Partiu como uma aposta e voltou consagrado. A equipe do Jota Júnior teve apenas dois anos de atuação. O Serra Dourada não trouxe o crescimento esperado para o futebol goiano e nem para a comunicação esportiva. Jota Júnior foi contratado pelo Manoel de Oliveira, para narrar na Rádio Difusora, onde trabalhou até morrer e Cunha Filho foi brilhar nos microfones da Rádio Brasil Central, no emblemático Escrete de Ouro. Fenômeno de audiência foi contratado com o salário mais alto da equipe, pelo Jurandir Santos e Joel Fraga (dois extraordinários narradores) para ser o primeiro narrador dos Donos da Bola, na Rádio Anhanguera. Em 1989, Cunha filho foi contratado pelo Jorge Kajuru para ser o primeiro narrador da não menos emblemática equipe Feras do Kajuru,na Rádio Difusora de Goiânia. Cunha estava numa fase esplêndida. Foi lá que o reencontrei. Kajuru havia me levado para ser repórter e depois me entregou a coordenação da equipe. Passei de fã a colega de trabalho (mas continuei fã). Foi em um jogo narrado por ele, Piracanjuba e Atlético, no Estádio Pouso alto, que fiz minha estreia no rádio esportivo, como repórter de campo. Antes da bola rolar me deu várias dicas e estas me são de muita valia até hoje.

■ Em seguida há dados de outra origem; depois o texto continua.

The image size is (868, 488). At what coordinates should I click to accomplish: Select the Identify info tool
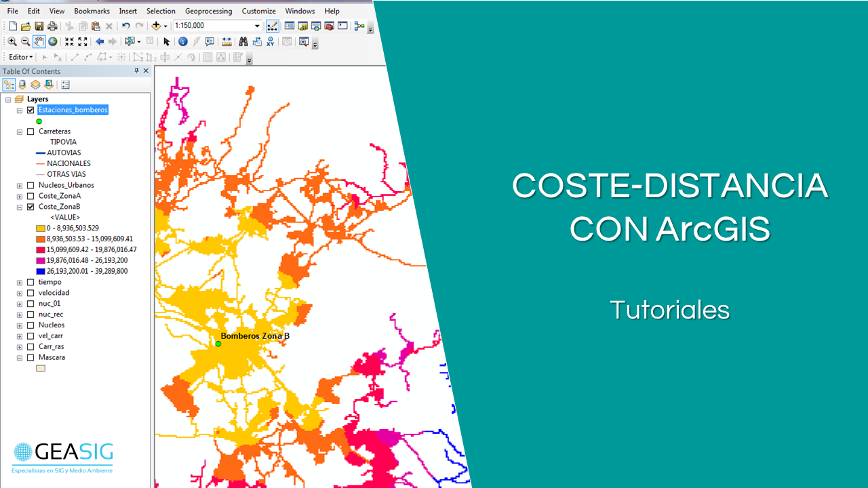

Enquanto brilhava no microfone, Cunha levava uma vida desregrada fora do ambiente do trabalho. Muitas noitadas, muita bebida, muito cigarro. Nenhum cuidado com a voz maravilhosa. Nenhum cuidado com a saúde como um todo. Namorou por alguns anos com uma jovem fantástica, que todos nós, seus colegas, admirávamos. Era cuidadosa e paciente com ele, sempre o tratava com muito carinho. Se chama Vera Lúcia Medeiros e hoje vive no exterior. Certa vez, quando fomos transmitir um jogo entre Atlético e Jataiense, em Jataí, o perguntei, após a transmissão:

– “Porque você não se casa com a Vera?”

– “Porque não abro mão da minha liberdade. Quero ir onde quiser, voltar na hora que for conveniente e fazer o que bem entender. Eu tenho pela Vera o maior amor do mundo e sei do tamanho do amor dela por mim. Mas não abro mão de viver livre”.

Acho que o namoro já durava mais de uma década. A Vera se cansou de esperar e foi morar no exterior e ele continuou com a vida pouco regrada. No velório a primeira coroa de flores que chegou dizia tinha uma fita com a expressão: “Deus se lembrou de você, mas nós jamais o esqueceremos”. Embaixo da expressão vinha o nome – Vera Lúcia Medeiros.

No inicio dos anos de 2000 cunha descobriu um calo na garganta. Foi aconselhado pelos médicos a parar de beber e fumar, para que o tratamento pudesse devolver a normalidade na voz. Não deu conta de abandonar nenhum dos hábitos. A prega vocal resistiu, mas ficou um pigarro que se manifestava quando ele falava. A partir daí começou a narrar os jogos e apresentar os programas, fechando o microfone em curtos espaços para pigarrear. Aquela vibração intensa reduziu. A força da voz também. Foi caindo de emissoras maiores para às menores e o salário foi caindo com estas mudanças. Em pouco tempo já estava sem carro, roupas surradas. Em 2019, quando Jorge Kajuru tentou o retorno das Feras do Kajuru, na Rádio Sagres 730, o senador o contratou. Na entrevista que deu ao Rafael Bessa, falando sobre o retorno, seus olhos brilhavam. Dava pra ver a esperança renascida naquele rosto que misturava um tom de ternura e tristeza, contrastando com sua postura de piadista, bem humorado e homem livre. O projeto durou apenas um ano e novamente Cunha voltou para as pequenas equipes, com pequeno salário. Foi assim até a madrugada do dia 26 de setembro deste ano. O resto da história que sei, já contei nas linhas anteriores.

Nunca soube de um grito que o Cunha tenha dado com quem quer que seja. Nunca soube de uma expressão agressiva dele para quem quer que seja. Nunca soube de um gesto de preconceito ou de humilhação desferido contra quem quer que seja. Acho que o Cunha pensava com o coração e sentia com a alma. Foi maravilhoso para o rádio, foi maravilhoso para os amigos e para os que o conheceram, se não foi maravilhoso pra si mesmo, viveu com a liberdade da qual me disse textualmente que jamais abriria mão e morreu fazendo o que fez a vida inteira – lutando bravamente pela sobrevivência.